■ **Problem to work on**: For the string "Given", state the number of lines in the data that contain it, and nothing else.

■ **Data**:
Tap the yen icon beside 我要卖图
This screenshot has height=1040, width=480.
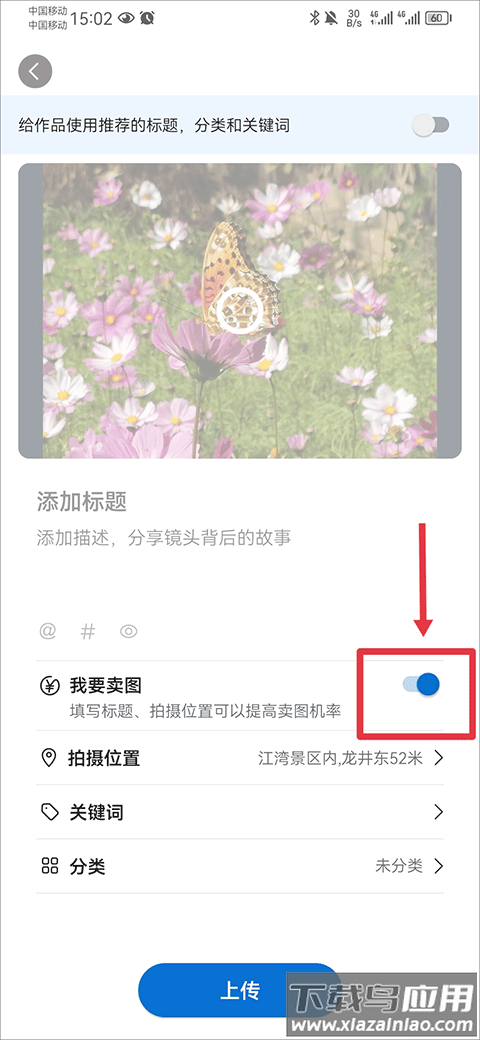pyautogui.click(x=50, y=686)
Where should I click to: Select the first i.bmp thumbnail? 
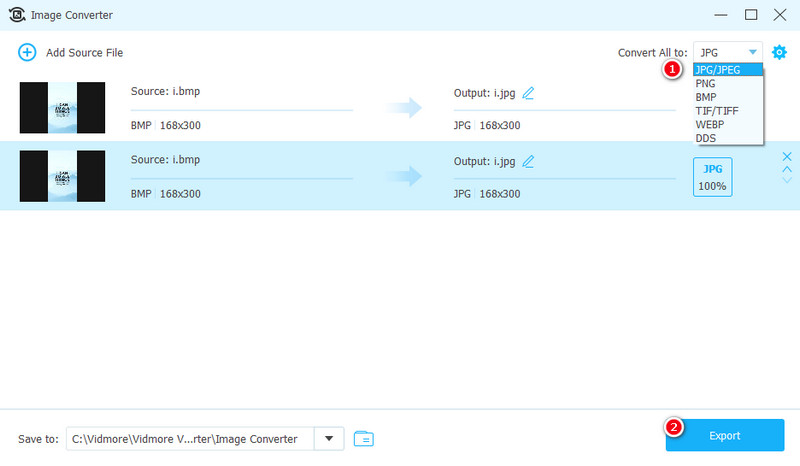pos(62,108)
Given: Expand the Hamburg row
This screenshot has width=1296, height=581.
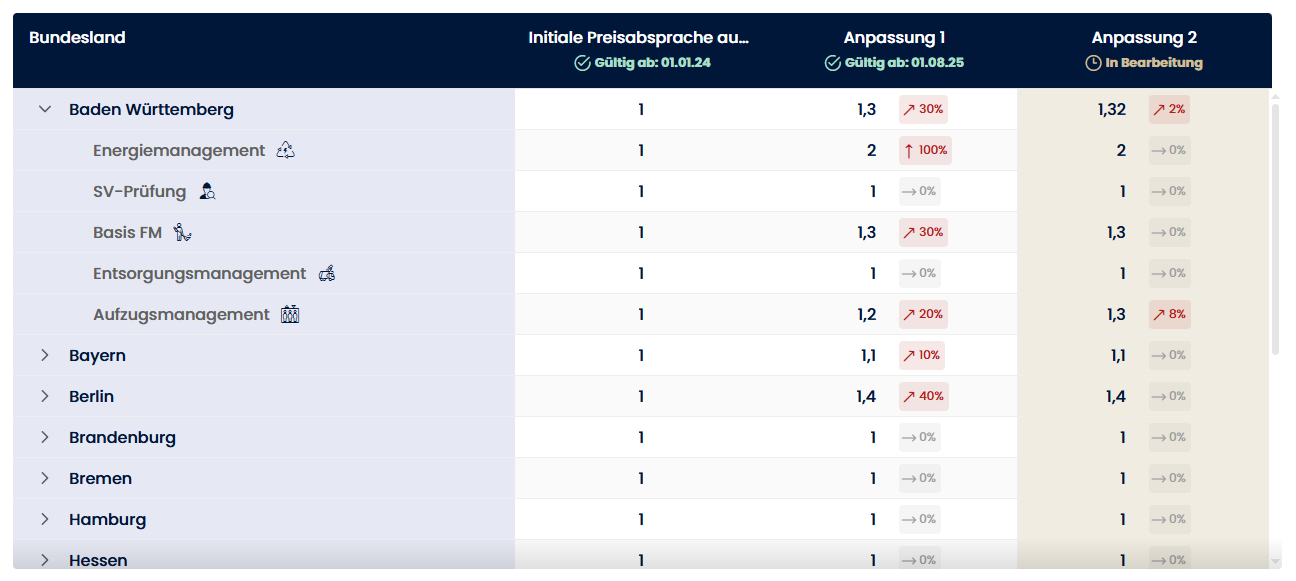Looking at the screenshot, I should pyautogui.click(x=45, y=519).
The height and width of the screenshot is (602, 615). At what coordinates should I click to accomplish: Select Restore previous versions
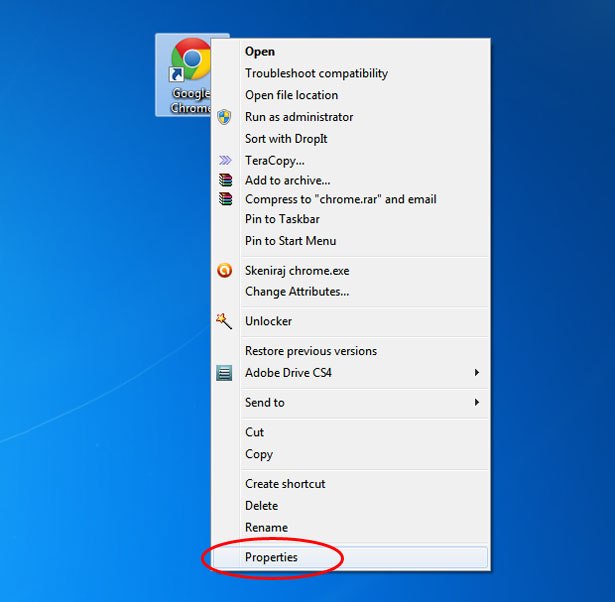tap(310, 351)
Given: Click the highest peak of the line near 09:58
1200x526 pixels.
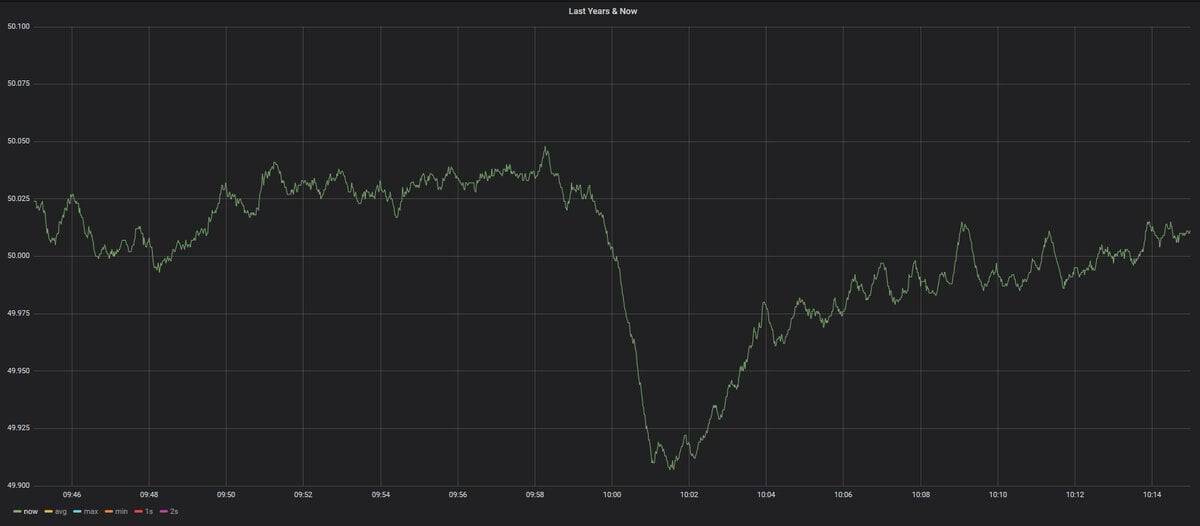Looking at the screenshot, I should (545, 148).
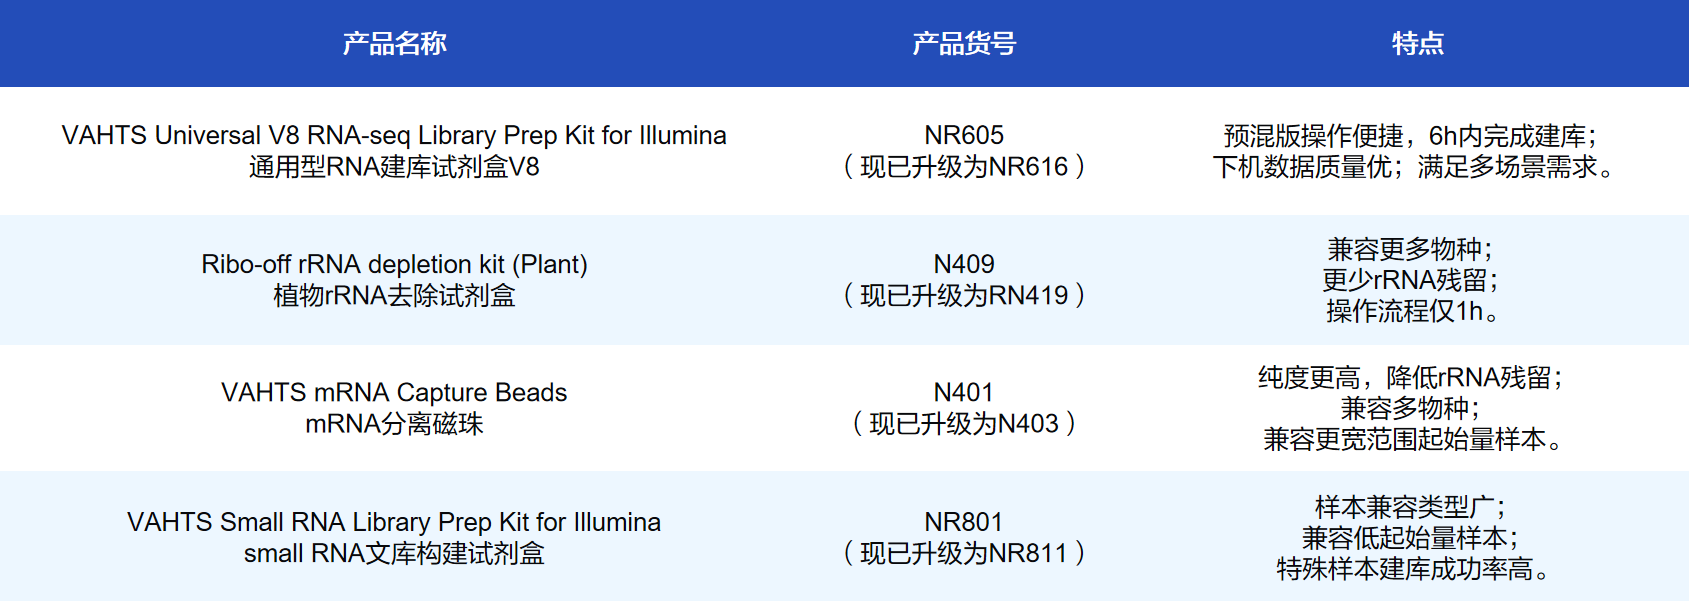Click product number NR605
The height and width of the screenshot is (601, 1689).
[964, 135]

■ **Answer space**: 2